Every few weeks, you see this on your payslip — a flat P100 salary deduction for HDMF contributions. Only a few people know exactly what this is; even fewer would know what this monthly contribution can do for them.
HDMF, which stands for Home Development Mutual Fund, is more commonly known as Pag-IBIG. But did you know that Pag-IBIG is also an acronym? It means: Pagtutulungan sa Kinabukasan: Ikaw, Bangko, Industriya at Gobyerno.
Patterned after our Southeast Asian neighbors’ own provident funds — Singapore’s Central Provident Fund and Malaysia’s Employees Provident Fund — the Pag-IBIG Fund Law of 2009 was created to be both a national savings scheme and a capital formation system. The fund provides an opportunity for Filipinos to set aside money for the future, and, from the small amounts of money it would pool from its members, it could generate long-term funds that could be used to finance sectoral needs, such as housing.
If you are enrolled under SSS or GSIS, membership is required in the Home Development Mutual Fund. However, even non-SSS or GSIS members may opt in. As a member of the HDMF, you must contribute a minimum of P100 every month for at least 20 years. Most companies have this deduction already built into your payroll and some companies would even go as far as matching your contribution to yield you a higher return.
Now, here are 5 things to maximize your Pag-IBIG membership that you may not have known:
SAVINGS + DIVIDENDS
The hard-earned money that you’ve been religiously putting into this fund every month actually belongs to you and not the government! After 20 years of monthly contributions, not only will you be able to withdraw the entire amount you’ve been saving up, but you will also get the dividends that your money gained during this time. If you multiply P100 x 20 years x 12 months, that’s 24,000 pesos. Multiply this by the yearly prevailing interest rate, (let’s say 4%) and your total accumulated savings could reach the mid-30 thousands, which — by the way — is tax-free!
You’ve just found out about the tax-free earnings you could make from parking the equivalent of McDonald’s meal into your Pag-IBIG account every month and you’re probably already thinking of different ways you could make this amount even bigger. Well, don’t sweat because you actually can! The 100-peso monthly contribution is only the required minimum amount, meaning there’s nothing stopping you from increasing your regular deposits to avail of the even higher dividends. Pag-IBIG actually encourages this as it’s a win-win for both parties — they get more money to invest, and the more money they can invest, the bigger the possibility of a higher interest rate for your dividends. If this has successfully convinced you to make a bigger contribution, just inform your HR department that you would like to increase your monthly contributions so they can help you set it up.
IN NEED OF A HOUSE?
If you’re looking to buy or build a new house, Pag-IBIG is another option you can consider, as they offer housing loans up to 6 million pesos. Doubling up the minimum monthly contribution from one to two hundred pesos will make you eligible for this after just 2 years of regular contributions. To make the loan more affordable and flexible, Pag-IBIG allows up to 3 members of the same family to be tacked into a single loan for the same property.

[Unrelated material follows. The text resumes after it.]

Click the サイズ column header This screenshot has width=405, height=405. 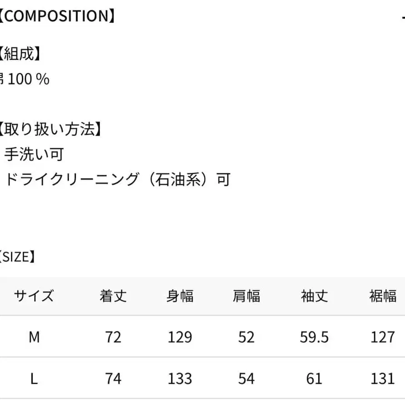(34, 296)
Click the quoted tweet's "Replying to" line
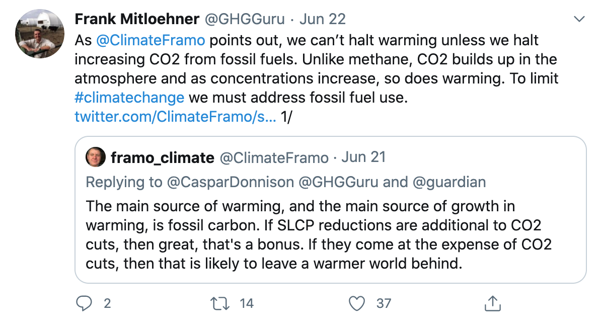 (286, 182)
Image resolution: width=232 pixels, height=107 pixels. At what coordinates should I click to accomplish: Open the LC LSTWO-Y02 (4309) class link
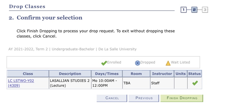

If your area has recently been put under a state of calamity, then the calamity loan may be for you. This loan helps members of disaster-stricken areas get back on their feet by allowing them to borrow up to 80% of their total accumulated savings on a 5.95% interest rate, which they can apply for within 90 days of the calamity declaration. Similar to the housing loans, only members who have made 2 years of regular contributions may avail of this.
If you are fortunate enough not to live in an area frequented by natural disasters and are also not in the market for a house, you may still avail of a short-term loan from Pag-IBIG. This financial assistance may be used for: house repair, minor home improvement or enhancement, tuition or educational expenses, health and wellness, livelihood, or other purposes. Unlike the other loans, your multi-purpose loan value is determined by the number of contributions you have made, with the minimum being 24 months.